* **WHAT TO PRODUCE**: After finding "Instruction: Click the" in the data, write out its line and all following lines without change, up to and including the last one. Leave out pictures.

#### DATA SHOWN

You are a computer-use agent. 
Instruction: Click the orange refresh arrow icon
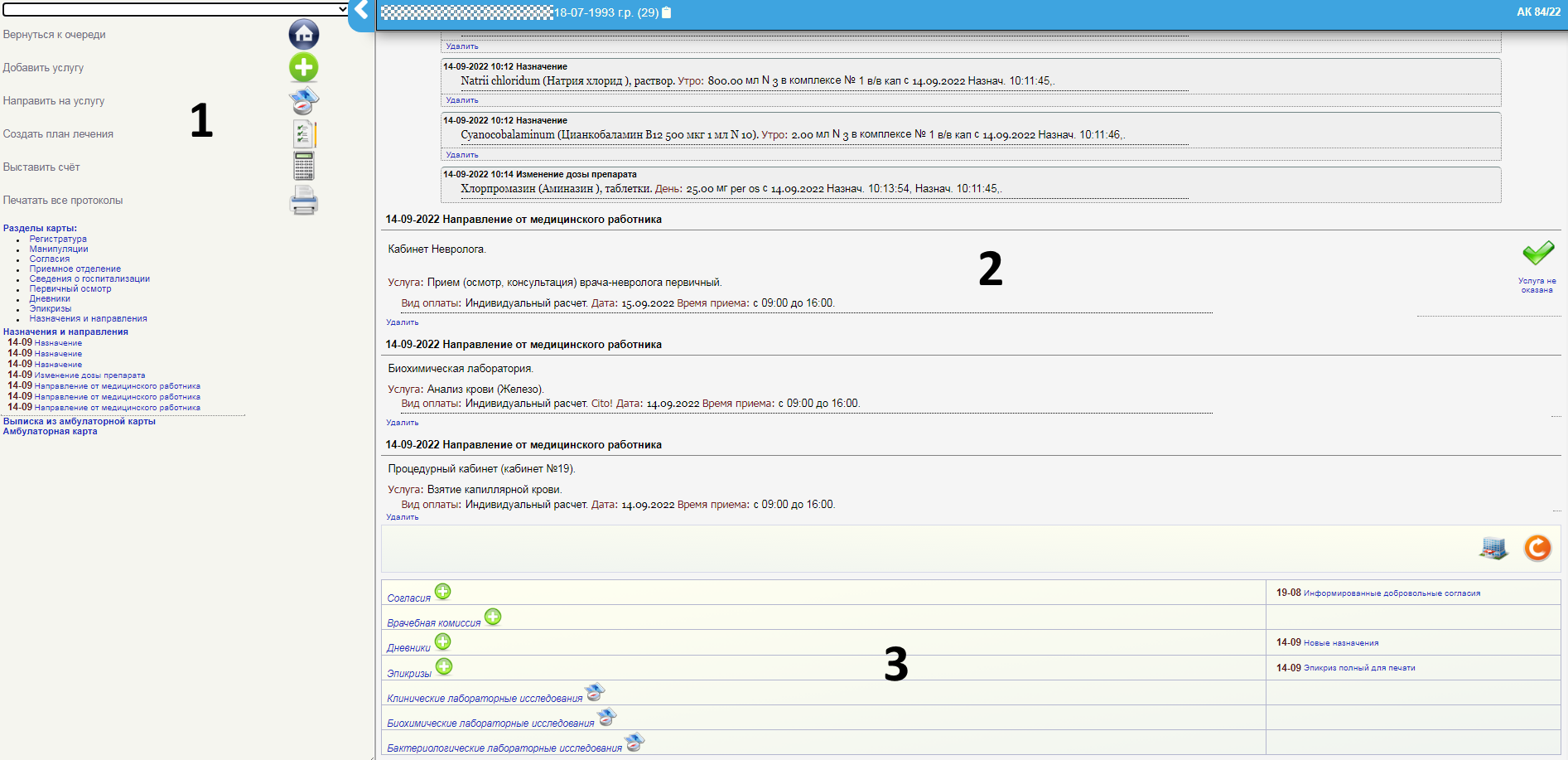1537,548
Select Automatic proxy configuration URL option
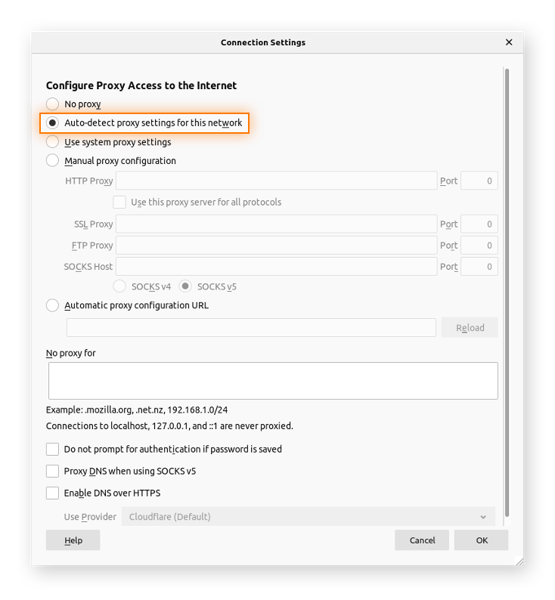Screen dimensions: 555x600 (52, 305)
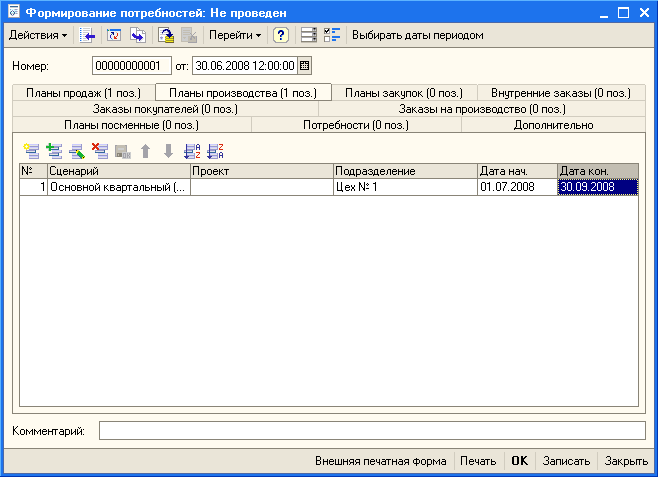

########

* **RESULT**:
Instruction: Click the orange refresh arrow icon
1537,548
Select Automatic proxy configuration URL option
Screen dimensions: 555x600 (52, 305)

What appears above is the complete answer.